Having trouble meeting new friends or new people for that matter? Well if you are a mom of two autistic kids, then you sure are!?
I have always found the moments of seeking, finding (stalking) other moms who seemed approachable, friendly, and kindred-spirits to be an adventure—perhaps more than most? But it never seemed to work out passed the “Oh, and this is my autistic child...” stage.
One day I was talking to a small group of women who seemed nice, friendly and “potential.” (Hehe, I’m in!!) One of the ladies, who I also knew, liked to have women over to her house for lunch. So one day I noticed her approaching my car and smiling at me as if she wanted to tell my something and I was thinking: Yahoo! She gonna ask me over for lunch, or better yet, cocktails! So I rolled down my window and flashed a big, fat sure-let’s-have-lunch kind of smile and she said:
“Oh my God, I didn’t know you have two of ‘them’” and handed me a prayer card of Saint Jude.
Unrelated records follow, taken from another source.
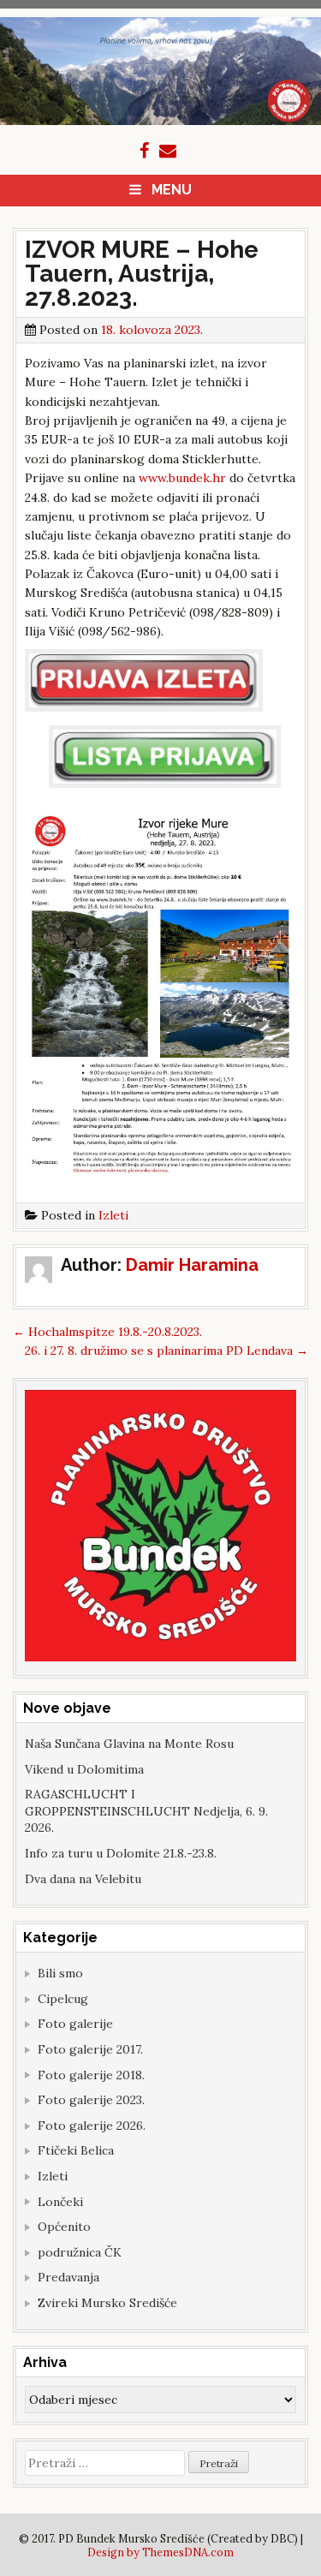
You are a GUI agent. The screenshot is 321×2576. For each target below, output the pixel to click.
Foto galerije (75, 2023)
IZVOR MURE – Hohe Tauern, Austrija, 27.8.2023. (142, 274)
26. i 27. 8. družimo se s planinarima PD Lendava (166, 1350)
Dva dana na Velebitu (83, 1879)
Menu (172, 190)
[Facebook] (144, 150)
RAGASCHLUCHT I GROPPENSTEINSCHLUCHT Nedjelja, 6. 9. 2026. (146, 1810)
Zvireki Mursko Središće (107, 2303)
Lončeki (60, 2201)
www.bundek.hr (182, 478)
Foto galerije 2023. (91, 2100)
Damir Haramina (192, 1265)
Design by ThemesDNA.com (160, 2552)
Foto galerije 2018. (91, 2075)
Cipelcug (63, 1999)
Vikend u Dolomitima (84, 1769)
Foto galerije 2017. (90, 2049)
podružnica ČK (80, 2252)
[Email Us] (167, 150)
Needless to say, quoting “Oh my God” was the only connection we had that day. And no luncheons for me—sorry!
Okay, I lied, she eventually did ask me over, (she probably got desperate) and while we (my kids and I) were sitting at her kitchen table eating crackers/cheese and sandwiches that she had made for us, she was “literally” vacuuming around Meghan (with her little mini-vac) the entire time (if you can imagine that?) and then said to me as we were leaving, which was sooner than later, “Your house must be a mess!”
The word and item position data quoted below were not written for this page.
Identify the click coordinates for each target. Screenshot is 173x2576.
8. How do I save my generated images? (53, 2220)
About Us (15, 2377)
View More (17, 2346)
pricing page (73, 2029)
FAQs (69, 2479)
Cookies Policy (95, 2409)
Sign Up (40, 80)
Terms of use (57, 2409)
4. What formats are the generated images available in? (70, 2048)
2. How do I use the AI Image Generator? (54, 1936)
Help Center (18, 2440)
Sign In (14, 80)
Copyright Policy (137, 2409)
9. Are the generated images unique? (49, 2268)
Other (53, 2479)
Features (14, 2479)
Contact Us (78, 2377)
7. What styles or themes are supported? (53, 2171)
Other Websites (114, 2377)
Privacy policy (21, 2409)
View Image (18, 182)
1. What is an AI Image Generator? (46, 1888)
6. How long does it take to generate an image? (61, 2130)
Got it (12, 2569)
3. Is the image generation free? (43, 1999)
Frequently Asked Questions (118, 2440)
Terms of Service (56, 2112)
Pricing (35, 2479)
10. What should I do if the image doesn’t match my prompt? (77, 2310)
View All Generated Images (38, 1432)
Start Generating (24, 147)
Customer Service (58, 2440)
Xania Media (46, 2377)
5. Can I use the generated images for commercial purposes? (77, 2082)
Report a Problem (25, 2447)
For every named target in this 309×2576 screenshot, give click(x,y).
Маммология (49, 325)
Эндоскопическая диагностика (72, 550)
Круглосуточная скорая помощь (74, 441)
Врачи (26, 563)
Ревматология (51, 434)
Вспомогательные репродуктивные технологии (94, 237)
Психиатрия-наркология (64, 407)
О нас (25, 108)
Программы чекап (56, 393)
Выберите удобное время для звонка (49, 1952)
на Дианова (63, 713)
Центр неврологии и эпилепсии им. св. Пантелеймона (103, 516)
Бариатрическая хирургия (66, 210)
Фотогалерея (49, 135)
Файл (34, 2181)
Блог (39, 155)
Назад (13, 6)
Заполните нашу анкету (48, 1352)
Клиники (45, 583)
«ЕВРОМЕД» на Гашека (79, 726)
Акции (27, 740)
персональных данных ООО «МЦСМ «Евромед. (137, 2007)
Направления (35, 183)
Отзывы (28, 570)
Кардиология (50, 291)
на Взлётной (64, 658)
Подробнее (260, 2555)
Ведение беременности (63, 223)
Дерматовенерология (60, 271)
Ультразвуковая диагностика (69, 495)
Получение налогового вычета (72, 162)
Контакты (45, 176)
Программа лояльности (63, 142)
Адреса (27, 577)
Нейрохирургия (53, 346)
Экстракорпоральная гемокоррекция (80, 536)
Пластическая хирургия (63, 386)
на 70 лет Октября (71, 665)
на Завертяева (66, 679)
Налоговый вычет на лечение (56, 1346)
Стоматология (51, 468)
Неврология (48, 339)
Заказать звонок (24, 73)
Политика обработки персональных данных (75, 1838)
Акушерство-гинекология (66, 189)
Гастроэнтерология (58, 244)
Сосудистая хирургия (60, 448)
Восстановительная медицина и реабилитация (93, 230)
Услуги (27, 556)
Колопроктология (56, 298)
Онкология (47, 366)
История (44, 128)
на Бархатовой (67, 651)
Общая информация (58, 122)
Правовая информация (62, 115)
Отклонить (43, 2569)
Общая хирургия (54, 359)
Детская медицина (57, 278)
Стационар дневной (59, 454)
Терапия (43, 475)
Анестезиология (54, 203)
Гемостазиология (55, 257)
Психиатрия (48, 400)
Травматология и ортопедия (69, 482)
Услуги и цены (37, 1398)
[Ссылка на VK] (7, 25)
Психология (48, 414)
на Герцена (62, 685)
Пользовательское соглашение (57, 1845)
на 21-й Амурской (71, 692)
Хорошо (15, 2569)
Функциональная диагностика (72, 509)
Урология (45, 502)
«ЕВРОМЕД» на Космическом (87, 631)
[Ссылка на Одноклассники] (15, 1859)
(Yes, frankly, Bitch it is!!) And for the record, there were hardly any crumbs under Meghan’s seat!
I also used to go to this one fabulous park. It was so fabulous that it was well worth the 20-minute drive that it took from my house to the park. With two autistic kids in tow and me empowered (wired, rather) drinking a whopping size ice coffee from Dunkin Donuts (pre Starbucks in my town) and, of course, the convenience of a drive-up window: Oh, come now, how could I possibly go anywhere without it having a drive-thru window!? Really? I even got bread and milk this way one day: “I’ll have a large ice-coffee, two cookies, half a dozen bagels and oh, yes, enough cartons of milk to equal a gallon…” (So what’s taking Stop & Shop so long to come up with their drive thru window, huh??)
Again, this park was great and a popular mom spot—every time I went there, there were new faces to meet. And before my daughter appeared to be autistic (too young to notice) I would have great conversations with other like-minded women/moms. Until one day. Oh, you knew this day was coming…when people noticed that Meghan was just a little, um, different than the other kids. Women would walk up to me--big, white smiles, and be very pleasant and nice, until they asked: “So which one is your child?" Then off to the other side of the park they would sprint.
One day I went to sit at the sandbox with Meghan and the other moms got up and left—all at once, too (a mere coincidence? Uh, No!), how obvious and very painful—for me, thank goodness not for Meghan—that was one consolation! One mom, however, lingered and smiled and then asked the inevitable question: “What does she have?” It still stunned me (even though I kind of expected it) but it broke my heart to hear…
“Autism,” I said.
“I thought so, she said, “I teach special ed.”
(of course you do, I thought!)
And then she left with her perfect little girl—and was gone, bye, bye!
So, that's my earliest history of making friends…fun, huh! They might as well have sung in unison: Hey, look at the lovely lepers on this nice, sunny, summer's day trying to fit in!! Hey, at least they didn’t poke us with sticks and tell us to get away! Now that would be awful!!
I still went back to that park twice a week and, let’s just say, was just a little less interested in making friends…but how could I anyway with two autistic kids running in different directions…sometimes I wonder just how I did it!